Many years ago, during my first job out of college, I wound up at a meeting in the Fifth Avenue apartment of Paul Newman and Joanne Woodward. It’s a long story for another time. But this was roughly 2000, and according to the internet that means they had been married for 42 years.
The meeting was with Joanne (she was the board chair of the Westport Country Playhouse, and I was on a consulting team helping them with a business plan). Fresh-squeezed orange juice was served.
At some point during the meeting, the apartment door opens and in walks Paul Newman, just returning from a run in Central Park. He had a towel around his neck.
But what I most remember is the buzz of electricity that visibly passed through the air as their eyes connected. They gave a cute little wave to each other that felt like a kind of intimate sign language. After four decades, it certainly felt like they were still very much in love.
My wife Natalie and I are coming up on our 25th wedding anniversary this spring. For as long as we’ve known each other, we have had different biorhythms. I have always been an early riser (I’m writing this reflection, as I often do, before 6 am), which means I also like to go to bed early. Natalie is the opposite.
This means that many mornings, after I’ve been up, had my coffee, done my morning routines, and am now ready to get dressed, I come back to our bedroom to find her waking up. At which point I say, with a delight that is both genuine and a little playful, “Look who’s here!” Our own daily Paul and Joanne moment, perhaps.
Naturally, perhaps, the approach of this anniversary leads me to reflect on our marriage and, more broadly, what supports longevity in relationships. Yes, there’s Tevye and Golda (“After 25 years it’s nice to know”), and there is a great deal of literature on the topic. In my own experience, there is some alchemic combination of both familiarity and freshness, routine (we have many) and spontaneity, known and unknown, that seems to have served us.
That, of course, can describe not just marriages, but other kinds of long-term commitments—including the ones we have with Jewish prayers, texts, rituals, mitzvot. As my father’s yahrtzeit approaches this coming week, I remember how supportive the framework of Jewish mourning practices was for me when he died, providing an infrastructure in the chaos of emotional quicksand. And yet at other times in my life that same Jewish infrastructure has felt like a straitjacket.

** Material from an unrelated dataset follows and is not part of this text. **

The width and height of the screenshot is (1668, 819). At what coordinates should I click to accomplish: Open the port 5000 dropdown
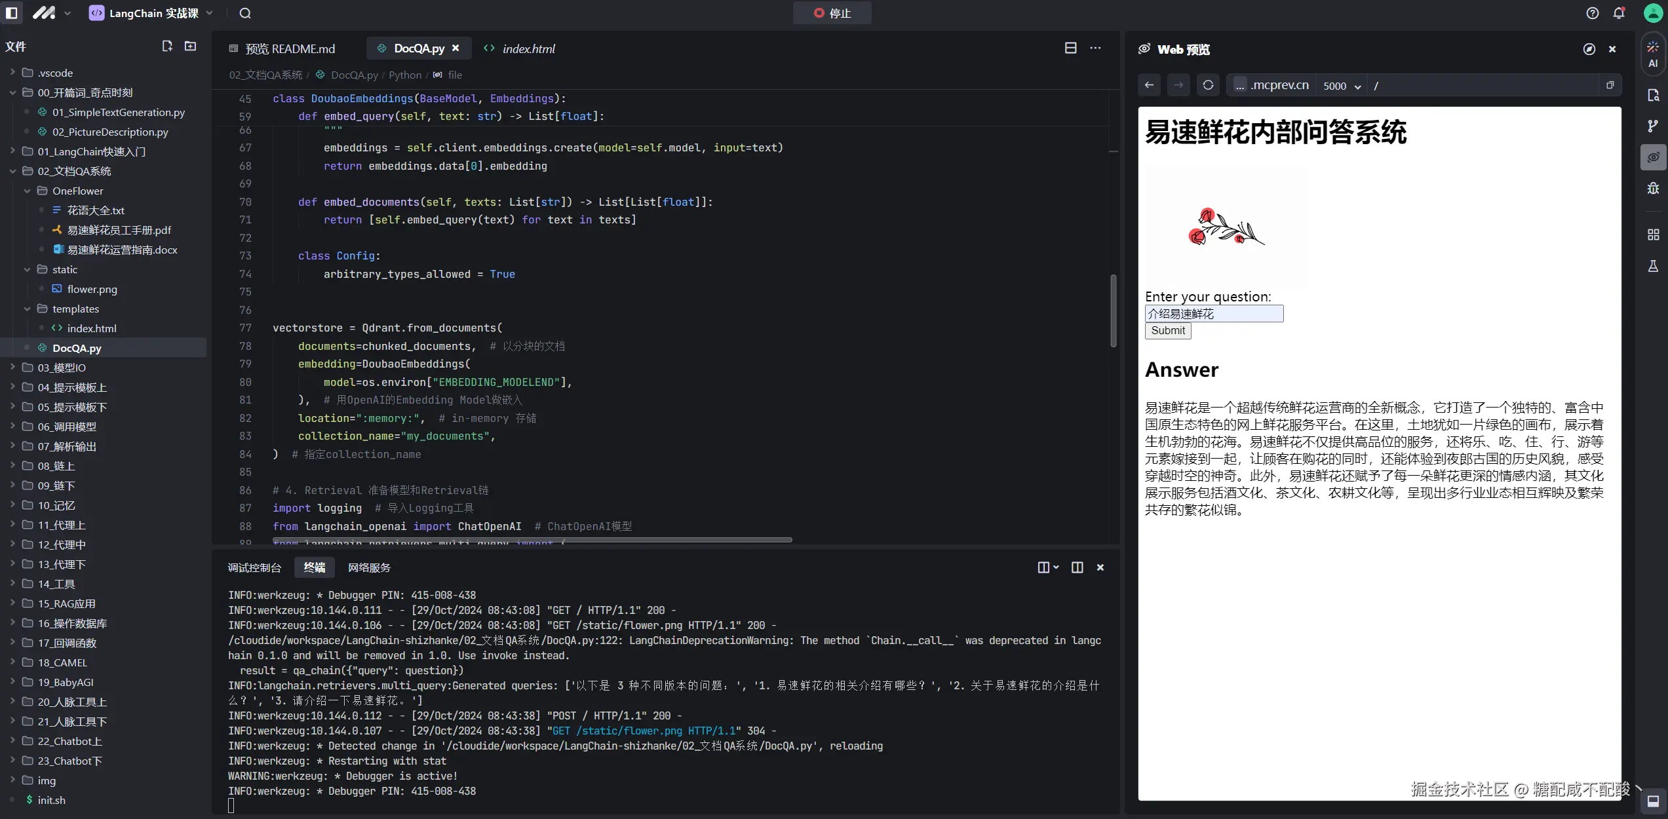(x=1342, y=86)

Rabbi Avrohom Bornsztain (1838-1910), the first Sokachover Rebbe, offers a beautiful reflection on this theme in connection with a verse from our parasha this week. He bases it on a midrashic understanding of the verse, “And he [Jacob] sent him Joseph] from the valley of Hebron” (Gen. 37:14). Rashi, quoting the midrash, reads emek not as valley, but as “depths” (amok means deep). “He sent him out from the deep wisdom of the one who is buried in Hebron (Abraham), to fulfill what had been promised to him… ‘Your descendants will be strangers’ (Gen. 15:13).”
The Sokochover elaborates: “Abraham realized that, unlike him, his descendants would grow up with an awareness of the Divine sanctity in the world. He was concerned that they would eventually lose the sense of freshness in their service of the Holy One, and that little by little they would cool off and leave the holy path. Thus he had the insight that his progeny should experience exile… so that the sense of desire for holiness would renew and grow within them” (quoted in Itturei Torah).
This is potentially a provocative comment, particularly in light of some deep debates happening now about Zionism and diasporism (if this is new to you, a Google search will yield plenty). Because I expect you’ll ask, I’ll summarize my own view as: 1) the Jewish people’s cultural homeland is the land of Israel; and, 2) in the very same breath, there are clearly deep creative possibilities in diasporic life, which is a great deal of Jewish history; and, 3) still in the same long breath, the precariousness of Jewish life in the diaspora is painfully real, and, 4) finally, the possibilities and challenges of Jewish sovereignty are enormous, as the contemporary state of Israel demonstrates on a daily basis. End breath.
But that isn’t really where I’m aiming this reflection. There are plenty of other people and organizations whose work focuses on those kinds of historical-political questions. For our purposes, I’d like to bring us back to the more everyday, personal, embodied ways we experience the Sokochover’s Torah. That moment of, “Look who’s here!” after 25 years; that bolt of spiritual lightning that passed between Joanne Woodward and Paul Newman; the feeling of (with apologies to Kellogg’s) “tasting it again for the first time”—these are personal moments of leaving and coming back, of galut and teshuva. They are moments of hitchadshut, renewal, or “beginner’s mind.” They are daily lived enactments of this Torah.
Hanukkah is about many things, but one of them is certainly this experience. The simple act of lighting a candle in the darkness, and of sharing that light with others—that itself is miraculous. As we begin the holiday next week, my blessing for all of us is that we might attune ourselves to the miracles that abound within our lives, that we be able to taste and savor and appreciate them. Nes gadol haya sham—a great miracle happened then and there, and, as Israeli dreidels say, nes gadol haya po—a great miracle happened, and happens, here too.